The fun-to-drive 1937 Plymouth PT-50 half-ton pickup was the most popular 1937 Plymouth truck. That's right, a Plymouth truck.
Plymouth, the division of Chrysler that started in 1928 and was shut down in 2001, was never known for trucks. It built trucks for such a short period -- from 1935 to 1942 -- and only dabbled in them again with the easy-to-forget Trail Duster front-wheel-drive car-pickup in the mid 1970s.
Most 1935-1942 Plymouth trucks were pickups, though there was also a Commercial Sedan sedan delivery and a Westchester Suburban, which was a woody wagon rather than a truck, but was included in the commercial line because it used the truck chassis.

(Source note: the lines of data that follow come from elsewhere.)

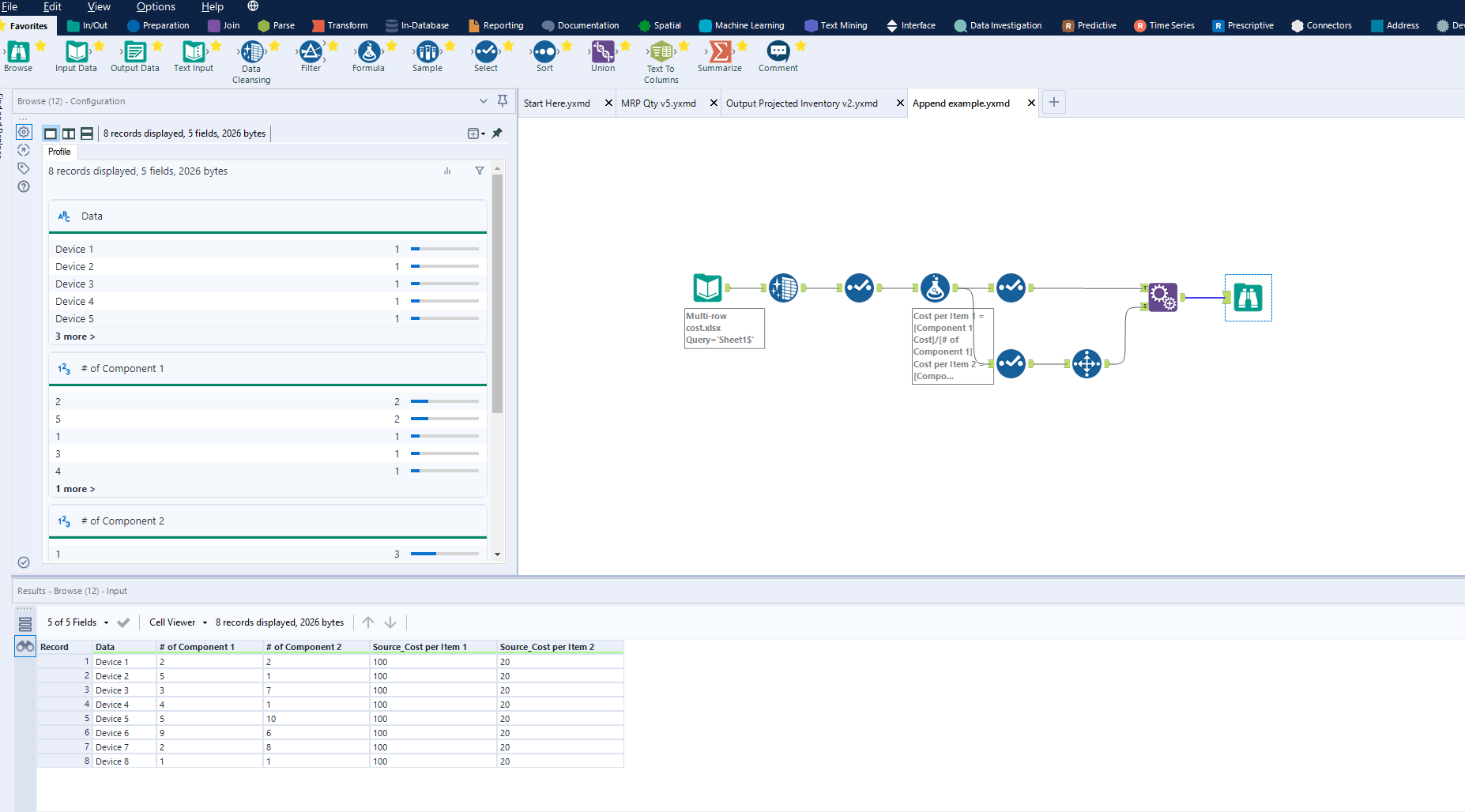Expand the '3 more' Data values
Image resolution: width=1465 pixels, height=812 pixels.
(x=75, y=336)
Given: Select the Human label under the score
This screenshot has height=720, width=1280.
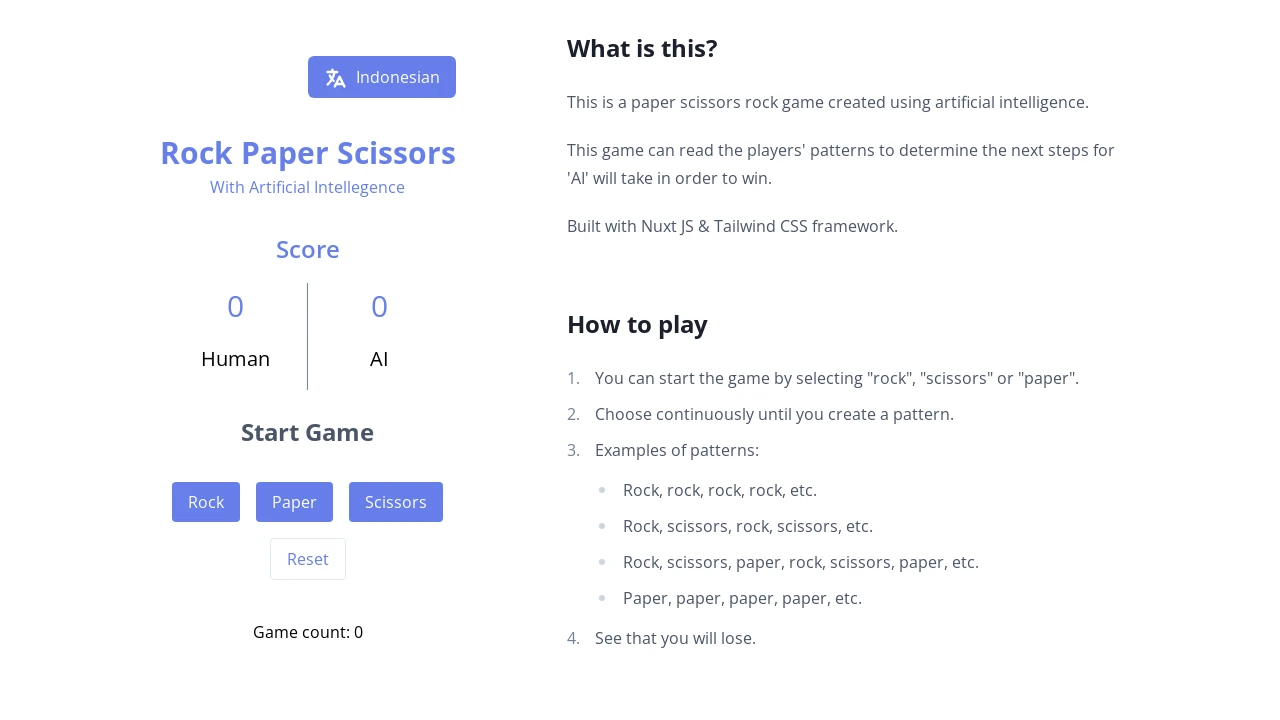Looking at the screenshot, I should (x=235, y=359).
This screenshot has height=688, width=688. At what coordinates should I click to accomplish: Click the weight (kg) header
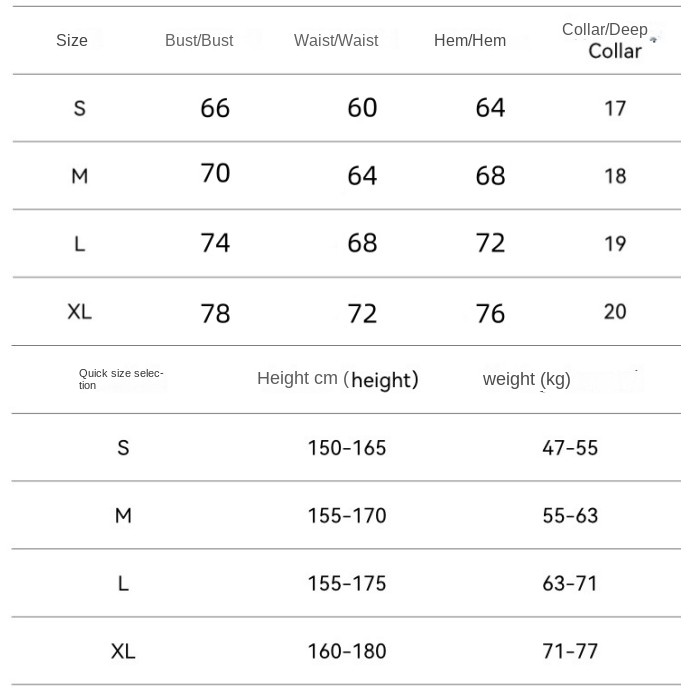(527, 379)
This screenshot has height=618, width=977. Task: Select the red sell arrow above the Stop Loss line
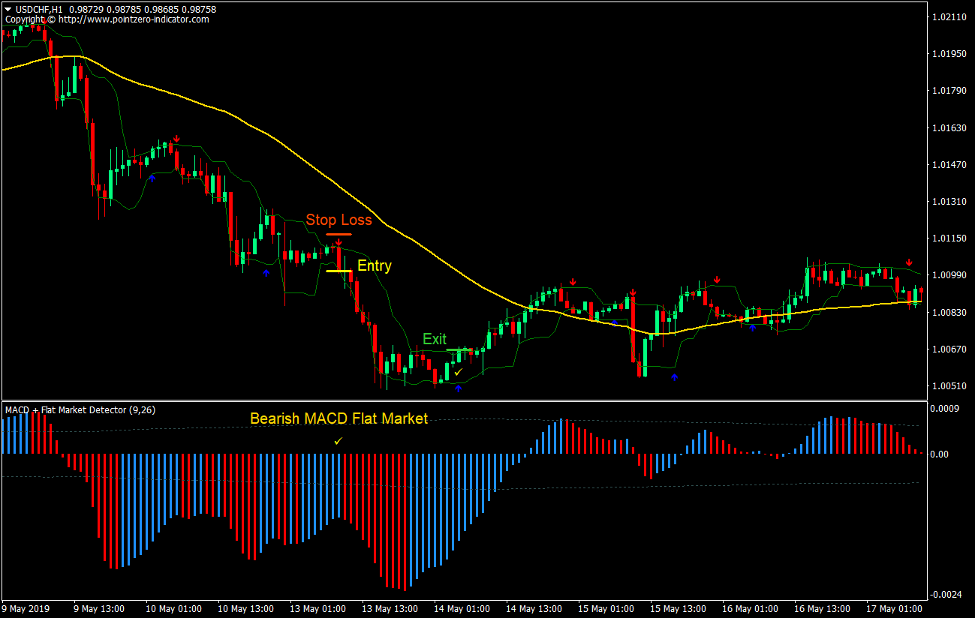[338, 241]
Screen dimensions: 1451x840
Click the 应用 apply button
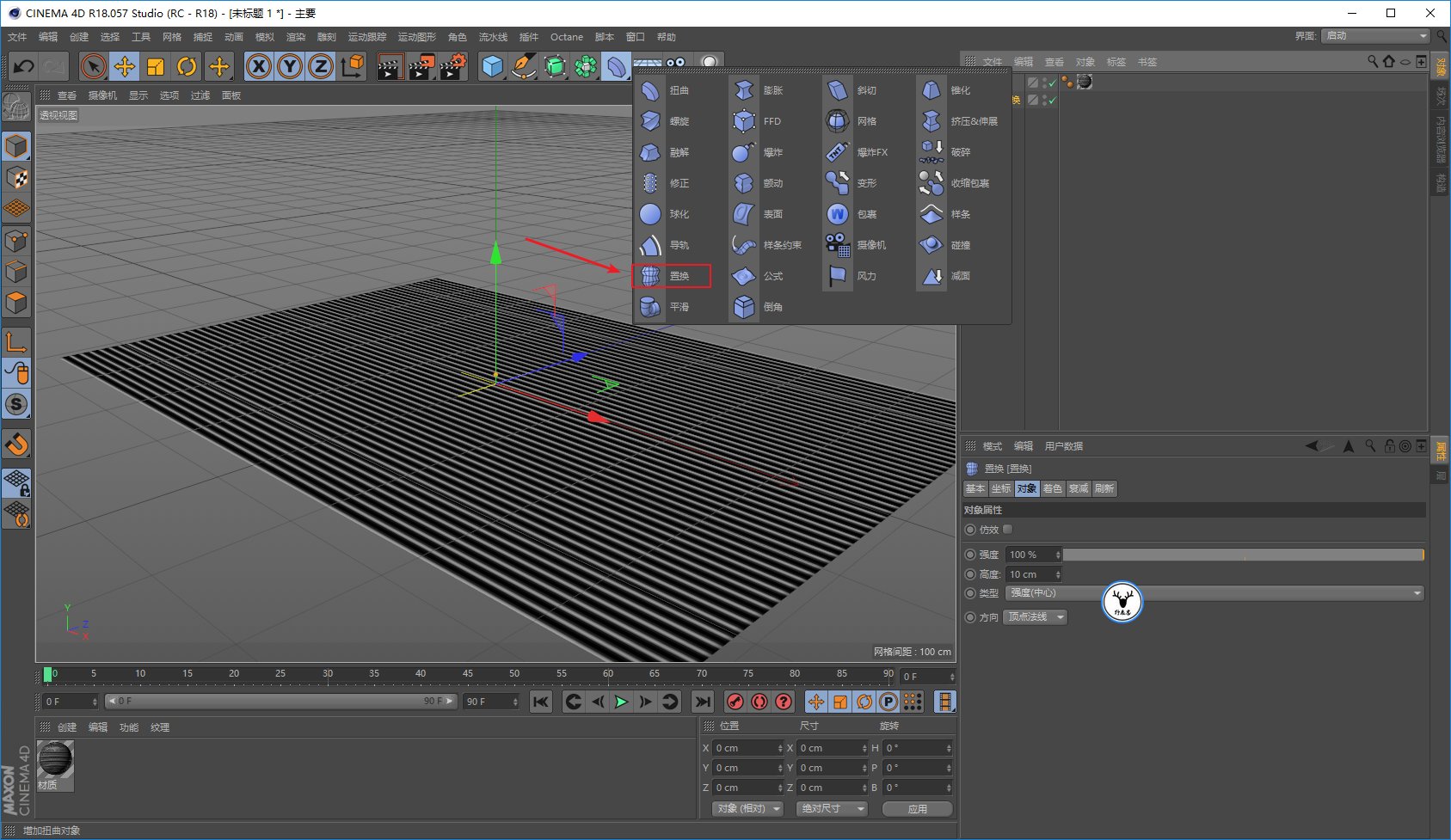click(x=917, y=808)
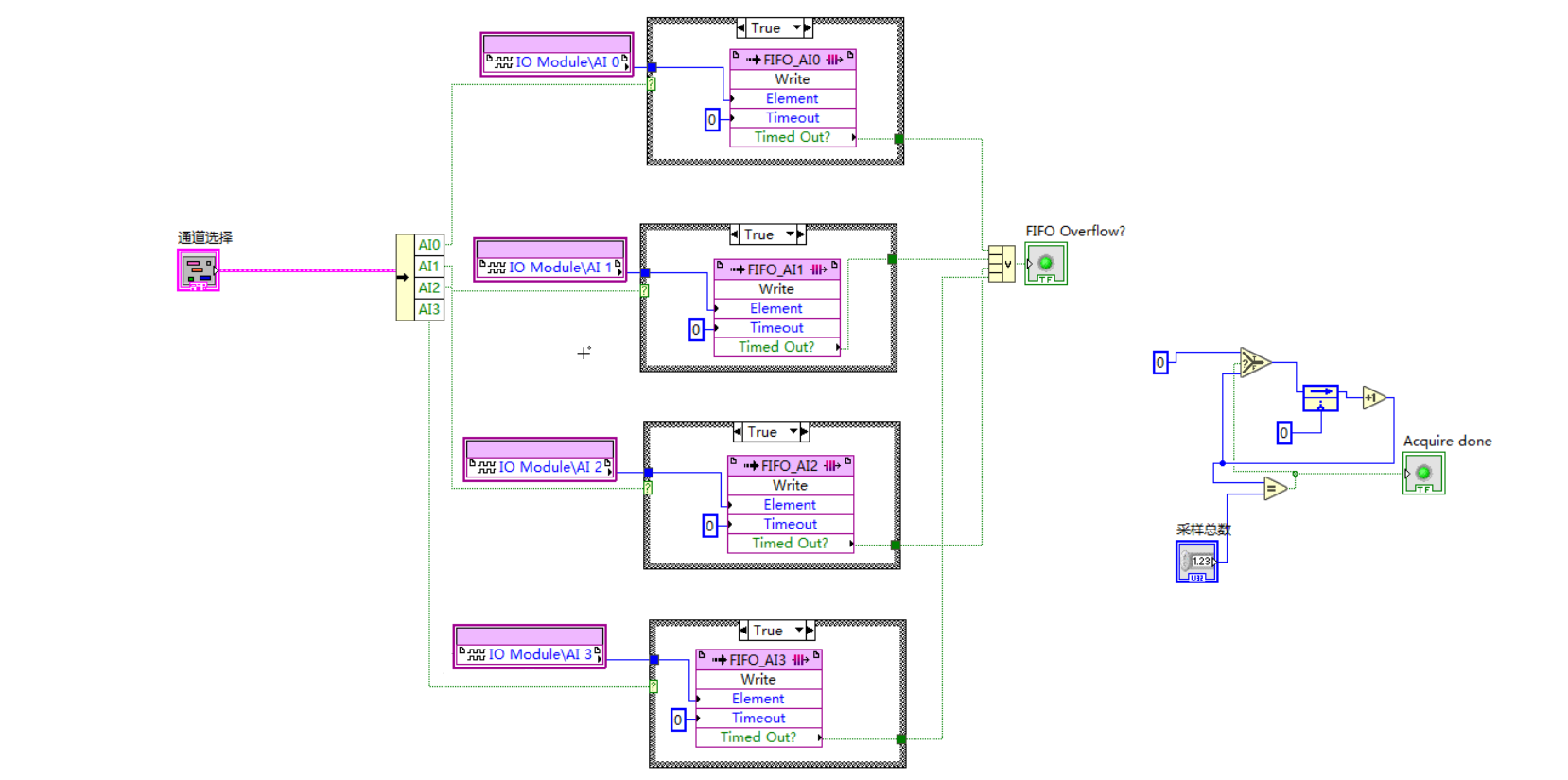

Plymouth also sold a bare truck chassis, to be equipped with bodies from outside suppliers, accommodating payloads of up to one ton. Only 158 of these chassis were sold in 1937, priced at $495 ($395 without the cab, though only 11 of those were built).
The 1937 Plymouth PT-50 half-ton pickup, which cost $525, was by far the most popular 1937 Plymouth truck. Nearly 11,000 were built for the model year. Standard equipment included safety glass all around, a spare wheel nestled in the right front fender, and a six-foot-long pickup box, about four feet wide.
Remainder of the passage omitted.